**Yapılacak iş**
Tapu iptaline ilişkin mahkeme kararından "Yapay Zeka Özeti" ile başlayıp "istemine ilişkin uyuşmazlık." ile biten bölümü hiçbir değişiklik yapmadan yazın.

**Seçilen metin**
Logo

5. Hukuk Dairesi2023/7051 E. 2024/682 K.

Yapay Zeka Özeti

Uyuşmazlık: Tapu kaydının orman kadastrosu nedeniyle iptal edilmesi sonucu oluşan zararın 4721 sayılı Türk Medeni Kanunu'nun 1007. maddesi uyarınca tazmini istemine ilişkin uyuşmazlık.

Gerekçe ve Sonuç: Taşınmazın orman kadastrosu sonucu tapu kaydının iptali nedeniyle davacıların zarar gördüğü, taşınmazın arazi niteliğinde olduğu ve net gelir metoduna göre değerinin hesaplanması gerektiği gözetilerek, yerel mahkeme kararının onanmasına karar verilmiştir.

Karar Metni

"İçtihat Metni"

MAHKEMESİ : İzmir Bölge Adliye Mahkemesi 5. Hukuk Dairesi

SAYISI : 2022/1382 Esas, 2023/203 Karar

KARAR : Esastan ret/ Yeniden esas hakkında verilen karar

İLK DERECE MAHKEMESİ : Bodrum 3. Asliye Hukuk Mahkemesi

SAYISI : 2020/542 Esas, 2022/33 Karar

Taraflar arasındaki tapu kaydının mahkeme kararı ile iptal edilmesi nedeniyle uğranılan zararın 4721 sayılı Türk Medenî Kanunu’nun (4721 sayılı Kanun) 1007 nci maddesi uyarınca tazmini istemine ilişkin asıl dava ile kesinleşen orman kadastrosuna dayalı tapu iptali ve tescil istemine ilişkin birleştirilen davada yapılan yargılama sonunda İlk Derece Mahkemesince asıl davada davanın Orman Genel Müdürlüğü yönünden pasif husumet yokluğundan reddine, Maliye Hazinesi yönünden kabulüne, birleştirilen davada karar verilmesine yer olmadığına karar verilmiştir.

Kararın davalı Hazine ve davalı-birleştirilen davada davacı ... Genel Müdürlüğü vekillerince istinaf edilmesi üzerine Bölge Adliye Mahkemesince başvurunun kabulü ile İlk Derece Mahkemesi hükmü kaldırılarak, davanın yeniden görülmesi için dosyanın kararı veren İlk Derece Mahkemesine gönderilmesine karar verilmiştir.

Bölge Adliye Mahkemesinin kaldırma kararı üzerine yeniden yargılama yapan İlk Derece Mahkemesince asıl davada davanın; Orman Genel Müdürlüğü yönünden pasif husumet yokluğundan reddine, Maliye Hazinesi yönünden davanın kabulüne, birleştirilen davada karar verilmesine yer olmadığına karar verilmiştir.

Kararın davacılar ve davalı Hazine vekillerince istinaf edilmesi üzerine, Bölge Adliye Mahkemesince başvurunun davalı Hazine vekili yönünden esastan reddine, davacılar vekili yönünden kabulü ile İlk Derece Mahkemesi kararı kaldırılarak yeniden esas hakkında hüküm kurulmak suretiyle asıl davanın davalı ... Genel Müdürlüğü yönünden pasif husumet yokluğu nedeniyle reddine, davalı Hazine yönünden kabulüne, birleştirilen davada karar verilmesine yer olmadığına karar verilmiştir.

**Veri kümesi kesiti**
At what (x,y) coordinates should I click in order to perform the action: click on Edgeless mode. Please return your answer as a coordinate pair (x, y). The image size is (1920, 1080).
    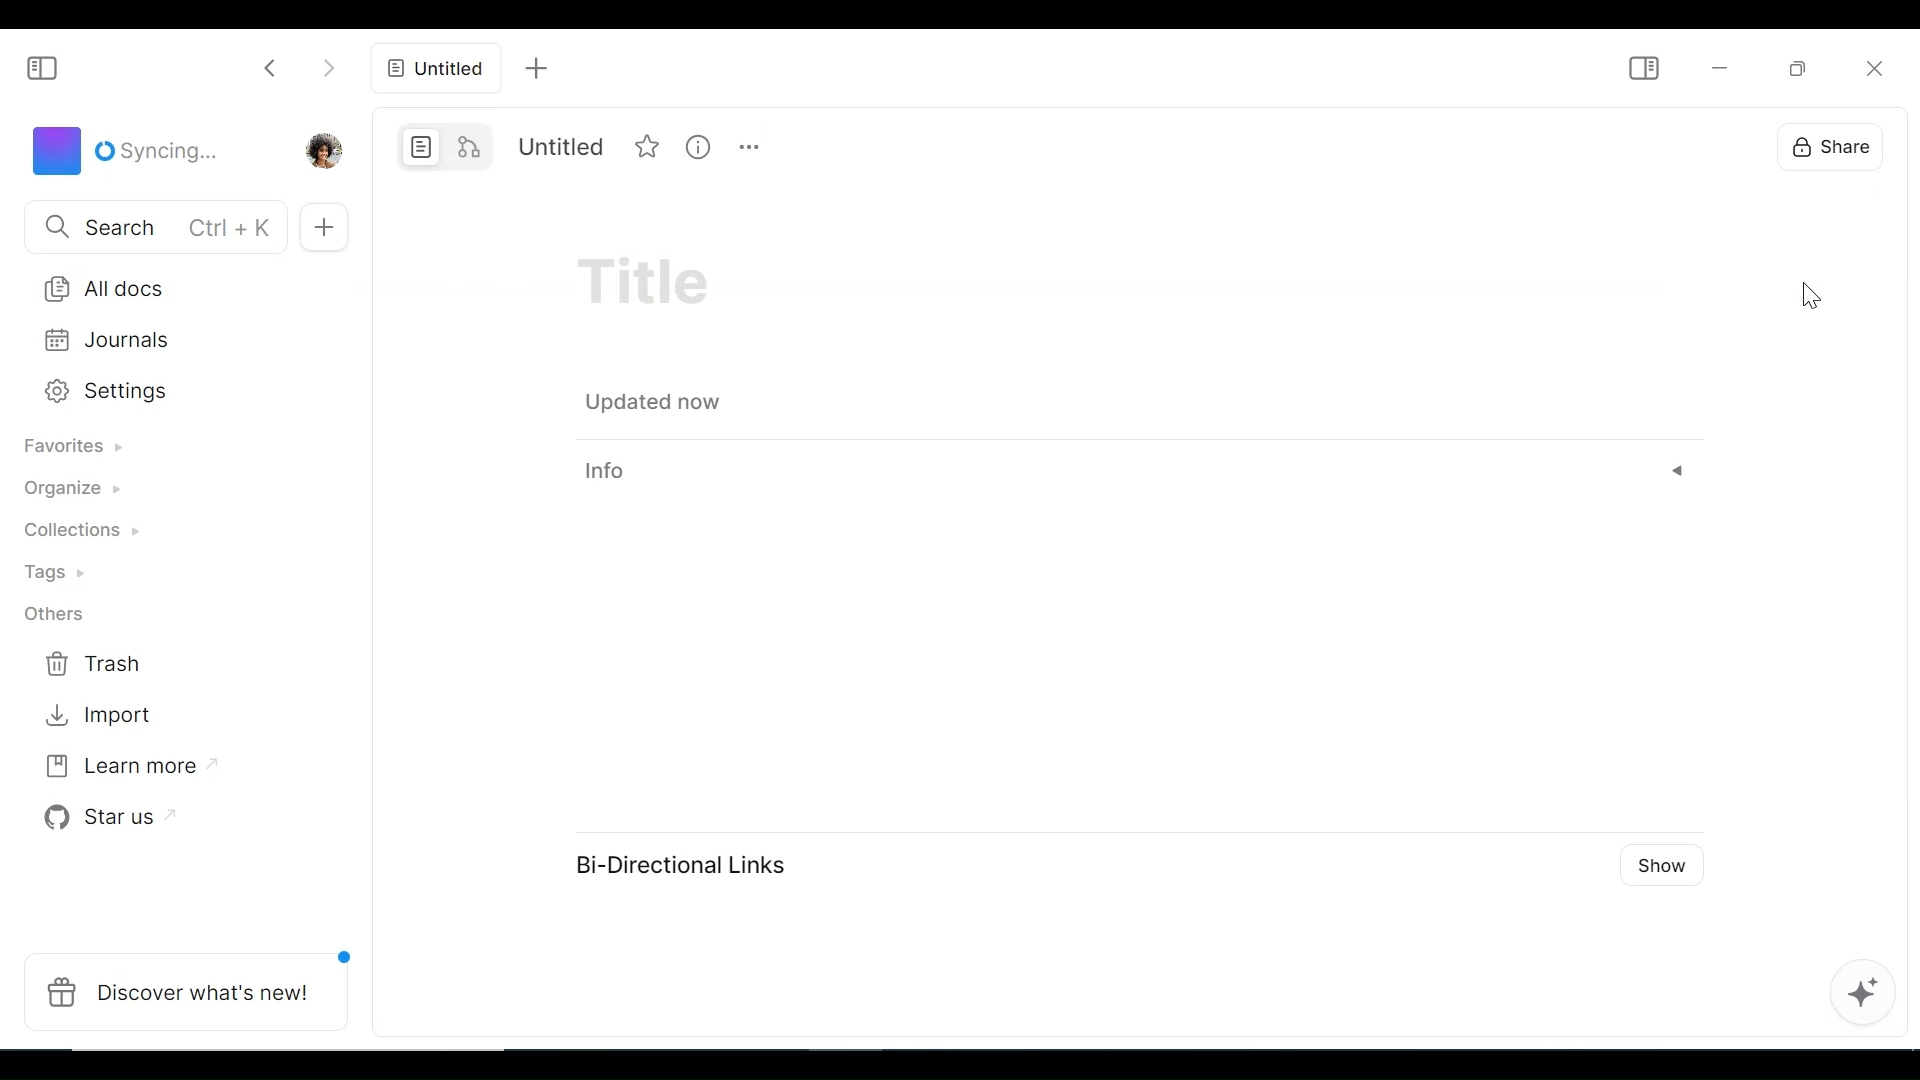
    Looking at the image, I should click on (472, 147).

**Alıştırmanın çözümü**
Yapay Zeka Özeti

Uyuşmazlık: Tapu kaydının orman kadastrosu nedeniyle iptal edilmesi sonucu oluşan zararın 4721 sayılı Türk Medeni Kanunu'nun 1007. maddesi uyarınca tazmini istemine ilişkin uyuşmazlık.